● Source document
▬▬▬▬▬▬▬▬▬▬

Wednesday, April 14, 2010

Agbanawag, Nueva Ecija

We just got home last night from Agbanawag, Nueva Ecija in Central Luzon. We were there some 4 days and was prodded to suddenly go home last night because of spooky stories we talked of after super at the "Kalapaw," the Ilocano term for a vacation hut or cabin.
It was all fun, adventure, mystery, and some work. Primarily, we were there to oversee the rice harvest. Agbanawag, Nueva Ecija is about 3 to 4 hours from Manila via the NLEX. We left at about 7 am last Monday and got there at about 10 am. Agbanawag, Nueva Ecija is where the whole town flocks to the rice fields during harvest time, and the main agendum is get the palay to turn into rice and sold at the right price. So the first thing we did there was ask how the harvest was doing, how much would it all cost, and how much rice could be sold per sack. Our farmer said about 20 per cent of production was lost to the dreaded Stem Borer, an insect that attacked rice from the inside. So we expected 80 percent harvest. Well, with other lands, he said the harvest was worse.

▬▬▬▬▬▬▬▬▬▬

● Data excerpt
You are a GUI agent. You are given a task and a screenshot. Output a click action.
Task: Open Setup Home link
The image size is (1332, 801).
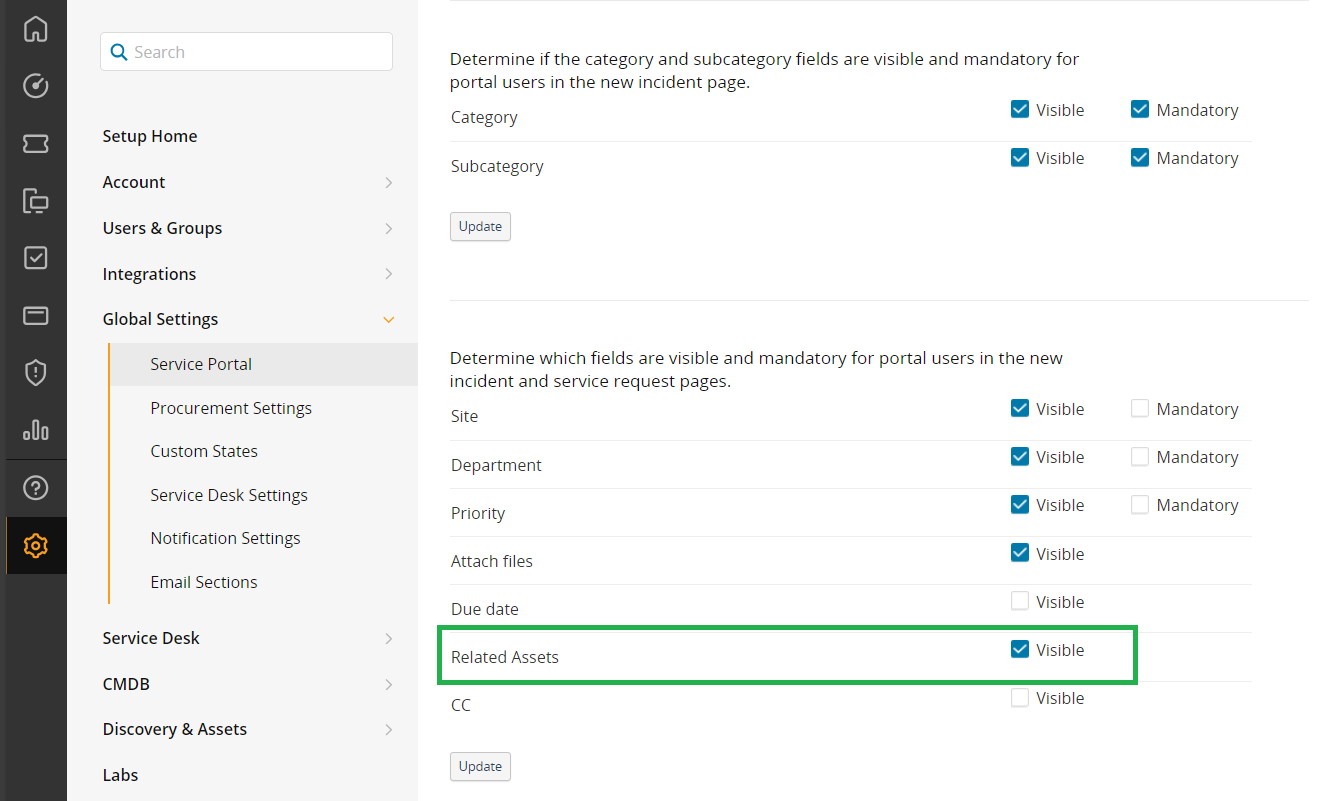(x=150, y=136)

▬▬▬▬▬▬▬▬▬▬

● What to work on
[a] Summarize the blog post about the trip to Agbanawag, Nueva Ecija in two sentences.
[b] Extract the passage of the blog post about the trip to Agbanawag, Nueva Ecija starting at "Wednesday, April 14, 2010" and ending at "hut or cabin.".

● Answer list
[a] The writer's group got home from about four days in Agbanawag, Nueva Ecija, in Central Luzon, after spooky stories told at a "Kalapaw," a vacation hut, prodded them to leave suddenly. They had gone mainly to oversee the rice harvest, and their farmer said about 20 percent of production was lost to the Stem Borer, so they expected an 80 percent harvest.

[b]
Wednesday, April 14, 2010

Agbanawag, Nueva Ecija

We just got home last night from Agbanawag, Nueva Ecija in Central Luzon. We were there some 4 days and was prodded to suddenly go home last night because of spooky stories we talked of after super at the "Kalapaw," the Ilocano term for a vacation hut or cabin.